━━ GIVEN DATA
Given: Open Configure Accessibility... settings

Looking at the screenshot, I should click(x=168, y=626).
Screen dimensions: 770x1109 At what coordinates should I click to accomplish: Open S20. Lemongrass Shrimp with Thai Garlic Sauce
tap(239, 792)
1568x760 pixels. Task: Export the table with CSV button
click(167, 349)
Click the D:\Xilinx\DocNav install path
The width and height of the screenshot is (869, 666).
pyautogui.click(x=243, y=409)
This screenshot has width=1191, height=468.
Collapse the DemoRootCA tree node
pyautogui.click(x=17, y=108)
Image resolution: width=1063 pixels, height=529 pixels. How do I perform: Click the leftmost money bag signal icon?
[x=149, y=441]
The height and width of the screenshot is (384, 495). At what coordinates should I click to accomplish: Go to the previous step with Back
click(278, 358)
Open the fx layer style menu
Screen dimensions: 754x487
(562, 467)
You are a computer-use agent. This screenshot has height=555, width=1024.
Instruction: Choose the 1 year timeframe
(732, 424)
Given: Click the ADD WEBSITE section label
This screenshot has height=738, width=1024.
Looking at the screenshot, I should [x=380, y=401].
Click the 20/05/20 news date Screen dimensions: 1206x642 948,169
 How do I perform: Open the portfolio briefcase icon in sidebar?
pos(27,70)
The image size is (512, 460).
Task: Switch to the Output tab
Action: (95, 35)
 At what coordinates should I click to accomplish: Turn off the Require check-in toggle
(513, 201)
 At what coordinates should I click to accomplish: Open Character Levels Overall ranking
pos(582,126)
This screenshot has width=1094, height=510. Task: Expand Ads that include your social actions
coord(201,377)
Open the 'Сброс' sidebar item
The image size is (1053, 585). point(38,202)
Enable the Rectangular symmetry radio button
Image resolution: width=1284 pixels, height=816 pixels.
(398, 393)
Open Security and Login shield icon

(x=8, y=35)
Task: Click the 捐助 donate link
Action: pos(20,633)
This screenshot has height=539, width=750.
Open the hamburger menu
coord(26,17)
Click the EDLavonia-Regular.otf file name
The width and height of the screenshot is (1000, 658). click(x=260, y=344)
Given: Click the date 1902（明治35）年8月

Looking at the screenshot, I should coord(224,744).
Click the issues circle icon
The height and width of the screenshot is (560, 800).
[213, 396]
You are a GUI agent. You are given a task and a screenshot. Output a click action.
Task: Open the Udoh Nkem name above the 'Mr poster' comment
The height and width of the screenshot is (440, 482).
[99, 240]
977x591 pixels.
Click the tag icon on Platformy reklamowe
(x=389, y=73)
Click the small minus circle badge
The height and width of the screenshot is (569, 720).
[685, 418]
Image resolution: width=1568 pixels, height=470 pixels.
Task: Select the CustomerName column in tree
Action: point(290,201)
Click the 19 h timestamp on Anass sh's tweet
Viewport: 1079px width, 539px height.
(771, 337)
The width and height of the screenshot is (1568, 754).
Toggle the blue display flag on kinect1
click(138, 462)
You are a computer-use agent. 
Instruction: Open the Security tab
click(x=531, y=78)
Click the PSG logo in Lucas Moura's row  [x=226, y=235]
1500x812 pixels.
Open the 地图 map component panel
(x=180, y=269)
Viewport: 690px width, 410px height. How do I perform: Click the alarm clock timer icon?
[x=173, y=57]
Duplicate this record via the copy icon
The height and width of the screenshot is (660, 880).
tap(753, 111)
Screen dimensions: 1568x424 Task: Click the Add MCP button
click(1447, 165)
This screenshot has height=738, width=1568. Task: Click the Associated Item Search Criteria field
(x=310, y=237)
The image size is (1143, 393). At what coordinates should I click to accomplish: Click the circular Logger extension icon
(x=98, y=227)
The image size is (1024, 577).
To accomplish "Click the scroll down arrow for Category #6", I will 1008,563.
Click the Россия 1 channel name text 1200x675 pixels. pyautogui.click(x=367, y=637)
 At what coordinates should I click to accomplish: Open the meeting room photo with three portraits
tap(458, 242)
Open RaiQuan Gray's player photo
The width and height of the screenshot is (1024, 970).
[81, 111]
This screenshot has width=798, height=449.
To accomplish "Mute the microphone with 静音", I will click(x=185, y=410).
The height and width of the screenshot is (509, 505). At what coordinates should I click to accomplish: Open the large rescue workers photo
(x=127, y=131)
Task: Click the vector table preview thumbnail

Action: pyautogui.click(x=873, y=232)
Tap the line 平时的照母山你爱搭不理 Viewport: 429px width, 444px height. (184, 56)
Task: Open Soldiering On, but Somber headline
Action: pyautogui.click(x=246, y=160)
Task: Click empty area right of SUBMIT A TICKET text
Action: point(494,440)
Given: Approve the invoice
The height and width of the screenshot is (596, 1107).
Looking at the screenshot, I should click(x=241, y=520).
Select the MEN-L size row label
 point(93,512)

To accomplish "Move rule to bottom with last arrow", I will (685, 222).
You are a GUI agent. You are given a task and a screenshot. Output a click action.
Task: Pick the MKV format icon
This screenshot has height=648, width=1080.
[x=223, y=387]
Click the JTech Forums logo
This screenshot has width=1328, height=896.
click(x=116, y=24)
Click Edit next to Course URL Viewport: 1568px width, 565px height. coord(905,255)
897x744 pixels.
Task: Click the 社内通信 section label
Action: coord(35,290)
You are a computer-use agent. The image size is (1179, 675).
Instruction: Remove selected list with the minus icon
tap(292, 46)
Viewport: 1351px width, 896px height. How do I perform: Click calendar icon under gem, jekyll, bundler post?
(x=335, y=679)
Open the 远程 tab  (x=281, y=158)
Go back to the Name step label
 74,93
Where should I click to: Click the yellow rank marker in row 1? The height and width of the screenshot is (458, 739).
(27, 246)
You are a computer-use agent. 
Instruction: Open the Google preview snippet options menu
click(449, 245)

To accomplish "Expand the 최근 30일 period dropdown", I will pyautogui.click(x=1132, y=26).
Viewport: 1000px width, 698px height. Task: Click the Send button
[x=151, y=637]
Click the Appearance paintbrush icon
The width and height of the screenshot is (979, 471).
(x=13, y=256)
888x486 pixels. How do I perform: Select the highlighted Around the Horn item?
━━━━
WHAT IS REQUIRED: Nothing may be left out: return each entry exactly as it reads.

OUTPUT FOR THIS TASK:
Given: Open Configure Accessibility... settings

Looking at the screenshot, I should click(x=168, y=626).
Screen dimensions: 770x1109 At what coordinates should I click to accomplish: Open S20. Lemongrass Shrimp with Thai Garlic Sauce
tap(239, 792)
1568x760 pixels. Task: Export the table with CSV button
click(167, 349)
Click the D:\Xilinx\DocNav install path
The width and height of the screenshot is (869, 666).
pyautogui.click(x=243, y=409)
This screenshot has width=1191, height=468.
Collapse the DemoRootCA tree node
pyautogui.click(x=17, y=108)
Image resolution: width=1063 pixels, height=529 pixels. How do I perform: Click the leftmost money bag signal icon?
[x=149, y=441]
The height and width of the screenshot is (384, 495). At what coordinates should I click to accomplish: Go to the previous step with Back
click(278, 358)
Open the fx layer style menu
Screen dimensions: 754x487
(562, 467)
You are a computer-use agent. This screenshot has height=555, width=1024.
Instruction: Choose the 1 year timeframe
(732, 424)
Given: Click the ADD WEBSITE section label
This screenshot has height=738, width=1024.
Looking at the screenshot, I should [x=380, y=401].
Click the 20/05/20 news date Screen dimensions: 1206x642 948,169
 How do I perform: Open the portfolio briefcase icon in sidebar?
pos(27,70)
The image size is (512, 460).
Task: Switch to the Output tab
Action: (95, 35)
 At what coordinates should I click to accomplish: Turn off the Require check-in toggle
(513, 201)
 At what coordinates should I click to accomplish: Open Character Levels Overall ranking
pos(582,126)
This screenshot has width=1094, height=510. Task: Expand Ads that include your social actions
coord(201,377)
Open the 'Сброс' sidebar item
The image size is (1053, 585). point(38,202)
Enable the Rectangular symmetry radio button
Image resolution: width=1284 pixels, height=816 pixels.
(398, 393)
Open Security and Login shield icon

(x=8, y=35)
Task: Click the 捐助 donate link
Action: pos(20,633)
This screenshot has height=539, width=750.
Open the hamburger menu
coord(26,17)
Click the EDLavonia-Regular.otf file name
The width and height of the screenshot is (1000, 658). click(x=260, y=344)
Given: Click the date 1902（明治35）年8月

Looking at the screenshot, I should coord(224,744).
Click the issues circle icon
The height and width of the screenshot is (560, 800).
[213, 396]
You are a GUI agent. You are given a task and a screenshot. Output a click action.
Task: Open the Udoh Nkem name above the 'Mr poster' comment
The height and width of the screenshot is (440, 482).
[99, 240]
977x591 pixels.
Click the tag icon on Platformy reklamowe
(x=389, y=73)
Click the small minus circle badge
The height and width of the screenshot is (569, 720).
[685, 418]
Image resolution: width=1568 pixels, height=470 pixels.
Task: Select the CustomerName column in tree
Action: point(290,201)
Click the 19 h timestamp on Anass sh's tweet
Viewport: 1079px width, 539px height.
(771, 337)
The width and height of the screenshot is (1568, 754).
Toggle the blue display flag on kinect1
click(138, 462)
You are a computer-use agent. 
Instruction: Open the Security tab
click(x=531, y=78)
Click the PSG logo in Lucas Moura's row  [x=226, y=235]
1500x812 pixels.
Open the 地图 map component panel
(x=180, y=269)
Viewport: 690px width, 410px height. How do I perform: Click the alarm clock timer icon?
[x=173, y=57]
Duplicate this record via the copy icon
The height and width of the screenshot is (660, 880).
tap(753, 111)
Screen dimensions: 1568x424 Task: Click the Add MCP button
click(1447, 165)
This screenshot has height=738, width=1568. Task: Click the Associated Item Search Criteria field
(x=310, y=237)
The image size is (1143, 393). At what coordinates should I click to accomplish: Click the circular Logger extension icon
(x=98, y=227)
The image size is (1024, 577).
To accomplish "Click the scroll down arrow for Category #6", I will 1008,563.
Click the Россия 1 channel name text 1200x675 pixels. pyautogui.click(x=367, y=637)
 At what coordinates should I click to accomplish: Open the meeting room photo with three portraits
tap(458, 242)
Open RaiQuan Gray's player photo
The width and height of the screenshot is (1024, 970).
[81, 111]
This screenshot has width=798, height=449.
To accomplish "Mute the microphone with 静音", I will click(x=185, y=410).
The height and width of the screenshot is (509, 505). At what coordinates should I click to accomplish: Open the large rescue workers photo
(x=127, y=131)
Task: Click the vector table preview thumbnail

Action: pyautogui.click(x=873, y=232)
Tap the line 平时的照母山你爱搭不理 Viewport: 429px width, 444px height. (184, 56)
Task: Open Soldiering On, but Somber headline
Action: pyautogui.click(x=246, y=160)
Task: Click empty area right of SUBMIT A TICKET text
Action: point(494,440)
Given: Approve the invoice
The height and width of the screenshot is (596, 1107).
Looking at the screenshot, I should click(x=241, y=520).
Select the MEN-L size row label
 point(93,512)

To accomplish "Move rule to bottom with last arrow", I will (685, 222).
You are a GUI agent. You are given a task and a screenshot. Output a click action.
Task: Pick the MKV format icon
This screenshot has height=648, width=1080.
[x=223, y=387]
Click the JTech Forums logo
This screenshot has width=1328, height=896.
click(x=116, y=24)
Click Edit next to Course URL Viewport: 1568px width, 565px height. coord(905,255)
897x744 pixels.
Task: Click the 社内通信 section label
Action: coord(35,290)
You are a computer-use agent. The image size is (1179, 675).
Instruction: Remove selected list with the minus icon
tap(292, 46)
Viewport: 1351px width, 896px height. How do I perform: Click calendar icon under gem, jekyll, bundler post?
(x=335, y=679)
Open the 远程 tab  (x=281, y=158)
Go back to the Name step label
 74,93
Where should I click to: Click the yellow rank marker in row 1? The height and width of the screenshot is (458, 739).
(27, 246)
You are a computer-use agent. 
Instruction: Open the Google preview snippet options menu
click(449, 245)

To accomplish "Expand the 최근 30일 period dropdown", I will pyautogui.click(x=1132, y=26).
Viewport: 1000px width, 698px height. Task: Click the Send button
[x=151, y=637]
Click the Appearance paintbrush icon
The width and height of the screenshot is (979, 471).
(x=13, y=256)
888x486 pixels. How do I perform: Select the highlighted Around the Horn item?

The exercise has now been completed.